▶ Text section
Start of Block

# Mechanisms of cognitive dysfunction after repetitive closed head injury in adolescent mice

> **NIH NIH R01** · MASSACHUSETTS GENERAL HOSPITAL · 2021 · $356,343

## Abstract

Mild traumatic brain injury (TBI), or concussion, is epidemic in the United States affecting at least half a million
adolescent athletes annually. There is now a greater awareness of the possibility of long term neurological
consequences of repeated concussions suffered during a time when the brain is still developing, including the
possibility of long term cognitive and other neurological deficits. Unfortunately, almost nothing is known about
the specific mechanisms leading to brain injury after repeated mild TBI, and no specific therapy other than rest
exists to reduce long-term cognitive and other sequelae. To begin to address these knowledge gaps, we
developed a repetitive closed head injury (rCHI) model in adolescent mice that produces sub-concussive
biomechanical forces, mild histopathology, and long-term deficits in learning and memory, brain connectivity,
cerebrovascular reactivity, and respiratory and heart rate reactivity to carbon dioxide challenge. Our goals are
to examine the relationship between the vulnerable period to repetitive injuries and development of
neurological and physiological deficits in adolescent mice, use fMRI and tests of respiratory and heart rate
reactivity to carbon dioxide challenge to predict the brain's vulnerable period to further injury resulting in
permanent neurological deficits, and test the hypothesis that endothelial interleukin-1 signaling mechanisms in
part mediate outcome in the rCHI model, with the following Specific Aims: Aim 1: Characterize the neurological
deficits of rCHI using a focused battery of tests with known brain circuitry; define electrophysiological correlates
of neurological dysfunction; and perform axon tracing and cFos immunohistochemistry to examine circuit
integrity in injured male and female mice. Aim 2: Using fMRI/BOLD, characterize the effects of single and 3 hit
daily (3HD) vs. 3 hit weekly (3HW) CHI on cerebrovascular reactivity (CVR) at acute and chronic time points
after injury. Characterize respiratory and heart rate reactivity to inhaled CO2 and test the hypothesis that
abnormal reactivity of cerebral blood flow and respiratory and heart rate are physiological biomarkers of closed
head injury (CHI) that can be used to predict safe rest interval between repeated CHIs. Aim 3: Test the
hypothesis that brain endothelial IL-1 signaling mediates postinjury cognitive deficits in adolescent mice using
genetic and pharmacological tools. The proposed studies would lay the groundwork for future
mechanistic/treatment studies of repetitive concussive TBI in adolescents.

End of Block

▶ Extracted entries
Start of Block

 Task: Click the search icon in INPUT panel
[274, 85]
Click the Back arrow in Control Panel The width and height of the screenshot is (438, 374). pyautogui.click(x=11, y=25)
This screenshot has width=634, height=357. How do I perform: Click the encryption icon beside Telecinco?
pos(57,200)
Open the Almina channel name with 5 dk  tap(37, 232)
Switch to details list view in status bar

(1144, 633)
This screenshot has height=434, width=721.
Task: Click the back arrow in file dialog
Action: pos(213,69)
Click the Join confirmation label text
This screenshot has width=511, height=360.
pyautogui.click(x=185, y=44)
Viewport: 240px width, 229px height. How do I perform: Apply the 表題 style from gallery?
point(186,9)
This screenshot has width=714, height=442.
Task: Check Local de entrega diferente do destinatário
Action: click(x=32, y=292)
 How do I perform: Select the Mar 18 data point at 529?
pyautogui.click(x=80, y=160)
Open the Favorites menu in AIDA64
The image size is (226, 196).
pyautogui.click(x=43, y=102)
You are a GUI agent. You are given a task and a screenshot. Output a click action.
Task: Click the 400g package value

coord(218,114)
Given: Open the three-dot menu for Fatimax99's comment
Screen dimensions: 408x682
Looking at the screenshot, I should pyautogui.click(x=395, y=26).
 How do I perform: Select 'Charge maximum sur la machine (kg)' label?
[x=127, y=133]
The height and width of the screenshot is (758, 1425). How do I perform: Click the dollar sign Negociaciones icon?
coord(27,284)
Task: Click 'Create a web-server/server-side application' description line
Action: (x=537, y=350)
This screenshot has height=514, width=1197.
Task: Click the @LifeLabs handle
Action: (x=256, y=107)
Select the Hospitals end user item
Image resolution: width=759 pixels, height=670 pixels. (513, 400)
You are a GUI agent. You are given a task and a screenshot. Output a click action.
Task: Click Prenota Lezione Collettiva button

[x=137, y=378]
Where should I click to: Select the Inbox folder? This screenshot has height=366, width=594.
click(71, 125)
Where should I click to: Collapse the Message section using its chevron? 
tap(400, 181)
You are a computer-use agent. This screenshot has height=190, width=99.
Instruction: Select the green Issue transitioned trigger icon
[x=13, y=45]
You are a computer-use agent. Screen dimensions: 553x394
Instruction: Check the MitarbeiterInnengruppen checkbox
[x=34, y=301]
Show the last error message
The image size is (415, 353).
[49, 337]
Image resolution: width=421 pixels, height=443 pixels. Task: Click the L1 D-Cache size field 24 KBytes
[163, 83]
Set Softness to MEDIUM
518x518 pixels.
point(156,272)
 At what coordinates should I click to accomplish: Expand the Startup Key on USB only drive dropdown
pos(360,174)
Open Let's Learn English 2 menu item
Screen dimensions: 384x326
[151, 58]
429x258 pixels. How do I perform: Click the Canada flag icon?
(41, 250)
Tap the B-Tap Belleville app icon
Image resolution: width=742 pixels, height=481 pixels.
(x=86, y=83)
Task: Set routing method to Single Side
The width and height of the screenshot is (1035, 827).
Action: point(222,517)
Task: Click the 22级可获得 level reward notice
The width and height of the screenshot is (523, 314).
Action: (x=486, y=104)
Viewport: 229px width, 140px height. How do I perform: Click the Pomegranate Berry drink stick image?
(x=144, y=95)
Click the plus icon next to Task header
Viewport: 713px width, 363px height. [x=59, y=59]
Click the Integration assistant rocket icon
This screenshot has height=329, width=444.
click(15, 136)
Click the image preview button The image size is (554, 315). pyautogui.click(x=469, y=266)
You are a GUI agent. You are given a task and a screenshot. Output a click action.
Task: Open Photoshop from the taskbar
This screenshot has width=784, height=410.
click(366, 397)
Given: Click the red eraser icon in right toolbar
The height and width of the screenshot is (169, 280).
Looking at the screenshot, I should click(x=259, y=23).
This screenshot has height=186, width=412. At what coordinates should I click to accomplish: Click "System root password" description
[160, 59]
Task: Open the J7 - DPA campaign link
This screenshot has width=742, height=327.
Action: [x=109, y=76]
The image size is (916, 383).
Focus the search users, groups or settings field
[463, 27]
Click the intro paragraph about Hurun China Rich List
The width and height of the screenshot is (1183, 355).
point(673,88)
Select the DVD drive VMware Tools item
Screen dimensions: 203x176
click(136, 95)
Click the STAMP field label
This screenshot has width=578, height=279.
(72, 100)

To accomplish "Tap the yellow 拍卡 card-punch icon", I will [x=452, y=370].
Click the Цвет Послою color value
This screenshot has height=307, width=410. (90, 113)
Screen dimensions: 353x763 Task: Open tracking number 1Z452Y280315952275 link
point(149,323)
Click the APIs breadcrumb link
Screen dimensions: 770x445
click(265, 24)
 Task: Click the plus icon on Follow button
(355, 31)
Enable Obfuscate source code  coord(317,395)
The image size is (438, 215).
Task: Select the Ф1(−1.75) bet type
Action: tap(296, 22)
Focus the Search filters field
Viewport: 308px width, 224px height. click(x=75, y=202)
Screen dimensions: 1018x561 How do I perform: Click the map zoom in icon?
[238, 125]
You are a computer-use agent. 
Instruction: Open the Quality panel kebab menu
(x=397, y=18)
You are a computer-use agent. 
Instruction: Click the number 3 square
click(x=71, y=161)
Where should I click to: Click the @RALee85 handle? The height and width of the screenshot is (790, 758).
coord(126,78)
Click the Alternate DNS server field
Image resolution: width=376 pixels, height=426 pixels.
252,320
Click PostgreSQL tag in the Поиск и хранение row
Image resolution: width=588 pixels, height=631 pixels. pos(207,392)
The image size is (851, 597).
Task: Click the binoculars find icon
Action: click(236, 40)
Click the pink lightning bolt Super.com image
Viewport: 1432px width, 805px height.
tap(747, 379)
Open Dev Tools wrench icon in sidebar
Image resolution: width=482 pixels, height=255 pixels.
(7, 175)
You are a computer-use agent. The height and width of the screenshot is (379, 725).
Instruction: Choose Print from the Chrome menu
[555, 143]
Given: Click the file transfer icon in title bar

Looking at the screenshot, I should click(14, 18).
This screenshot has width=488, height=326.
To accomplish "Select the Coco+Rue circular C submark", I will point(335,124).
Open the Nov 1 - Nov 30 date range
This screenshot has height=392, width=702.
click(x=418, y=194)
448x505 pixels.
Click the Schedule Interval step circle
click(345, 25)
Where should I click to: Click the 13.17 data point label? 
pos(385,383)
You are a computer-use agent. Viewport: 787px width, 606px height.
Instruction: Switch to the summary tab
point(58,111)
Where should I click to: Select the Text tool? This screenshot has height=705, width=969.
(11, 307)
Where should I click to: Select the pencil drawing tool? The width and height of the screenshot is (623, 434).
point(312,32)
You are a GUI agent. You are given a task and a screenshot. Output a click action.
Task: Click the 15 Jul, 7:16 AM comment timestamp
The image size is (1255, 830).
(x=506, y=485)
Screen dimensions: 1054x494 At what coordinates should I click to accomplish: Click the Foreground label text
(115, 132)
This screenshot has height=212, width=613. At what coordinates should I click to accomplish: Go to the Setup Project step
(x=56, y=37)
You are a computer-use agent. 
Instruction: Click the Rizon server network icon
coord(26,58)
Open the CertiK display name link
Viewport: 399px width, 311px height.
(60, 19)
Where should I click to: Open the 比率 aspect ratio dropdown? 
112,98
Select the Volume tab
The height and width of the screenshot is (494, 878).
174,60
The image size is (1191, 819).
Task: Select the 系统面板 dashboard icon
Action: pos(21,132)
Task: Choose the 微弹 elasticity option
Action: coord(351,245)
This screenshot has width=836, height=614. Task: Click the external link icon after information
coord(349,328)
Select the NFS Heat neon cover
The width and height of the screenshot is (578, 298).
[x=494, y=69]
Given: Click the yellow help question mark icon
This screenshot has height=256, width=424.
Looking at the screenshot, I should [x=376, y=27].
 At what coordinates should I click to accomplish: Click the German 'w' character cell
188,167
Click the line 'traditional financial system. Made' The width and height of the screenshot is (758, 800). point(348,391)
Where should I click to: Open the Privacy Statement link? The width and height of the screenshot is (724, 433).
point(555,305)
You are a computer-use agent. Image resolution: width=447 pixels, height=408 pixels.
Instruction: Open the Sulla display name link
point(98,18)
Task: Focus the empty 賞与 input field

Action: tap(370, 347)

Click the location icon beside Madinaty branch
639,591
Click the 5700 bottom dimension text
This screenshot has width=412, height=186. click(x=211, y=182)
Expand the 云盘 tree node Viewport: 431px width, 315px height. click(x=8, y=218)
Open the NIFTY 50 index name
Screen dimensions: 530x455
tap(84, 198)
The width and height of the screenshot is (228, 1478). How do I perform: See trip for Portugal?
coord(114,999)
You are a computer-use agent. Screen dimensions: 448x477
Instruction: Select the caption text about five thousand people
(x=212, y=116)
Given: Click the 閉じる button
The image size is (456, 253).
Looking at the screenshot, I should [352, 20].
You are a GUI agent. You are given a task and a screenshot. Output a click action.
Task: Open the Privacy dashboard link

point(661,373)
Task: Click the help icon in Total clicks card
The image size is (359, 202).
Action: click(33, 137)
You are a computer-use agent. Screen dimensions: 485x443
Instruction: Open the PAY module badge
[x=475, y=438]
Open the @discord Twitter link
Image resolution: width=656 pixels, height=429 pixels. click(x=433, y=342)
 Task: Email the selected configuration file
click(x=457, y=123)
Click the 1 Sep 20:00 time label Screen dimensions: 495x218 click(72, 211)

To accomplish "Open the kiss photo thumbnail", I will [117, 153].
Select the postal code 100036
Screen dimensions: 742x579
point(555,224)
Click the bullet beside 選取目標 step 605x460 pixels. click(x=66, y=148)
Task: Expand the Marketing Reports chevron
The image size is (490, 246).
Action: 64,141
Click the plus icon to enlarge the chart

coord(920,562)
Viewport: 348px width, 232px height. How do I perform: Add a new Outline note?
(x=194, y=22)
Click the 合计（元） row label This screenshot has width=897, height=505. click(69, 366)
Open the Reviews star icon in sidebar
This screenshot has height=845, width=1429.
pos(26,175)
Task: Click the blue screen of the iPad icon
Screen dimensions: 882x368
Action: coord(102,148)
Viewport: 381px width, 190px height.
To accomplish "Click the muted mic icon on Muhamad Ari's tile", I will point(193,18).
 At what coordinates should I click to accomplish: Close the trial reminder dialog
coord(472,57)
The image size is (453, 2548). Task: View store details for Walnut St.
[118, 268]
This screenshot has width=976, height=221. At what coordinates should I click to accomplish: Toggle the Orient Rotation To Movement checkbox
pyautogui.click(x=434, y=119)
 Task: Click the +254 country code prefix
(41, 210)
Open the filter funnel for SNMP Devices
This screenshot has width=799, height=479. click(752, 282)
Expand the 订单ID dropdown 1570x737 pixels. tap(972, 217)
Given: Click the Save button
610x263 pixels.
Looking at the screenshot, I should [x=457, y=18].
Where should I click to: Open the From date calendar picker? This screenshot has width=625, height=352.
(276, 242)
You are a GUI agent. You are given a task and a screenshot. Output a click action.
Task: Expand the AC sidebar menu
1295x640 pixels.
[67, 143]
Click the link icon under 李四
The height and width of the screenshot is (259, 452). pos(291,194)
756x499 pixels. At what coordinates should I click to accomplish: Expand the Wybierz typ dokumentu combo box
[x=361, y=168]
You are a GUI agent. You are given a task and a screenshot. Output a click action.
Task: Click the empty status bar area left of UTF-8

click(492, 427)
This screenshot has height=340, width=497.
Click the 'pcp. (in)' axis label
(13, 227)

End of Block

▶ Prompt
List the areas in which the grant abstract above says the adolescent mouse rCHI model produces long-term deficits.

▶ Answer to this exercise
- Learning and memory
- Brain connectivity
- Cerebrovascular reactivity
- Respiratory and heart rate reactivity to carbon dioxide challenge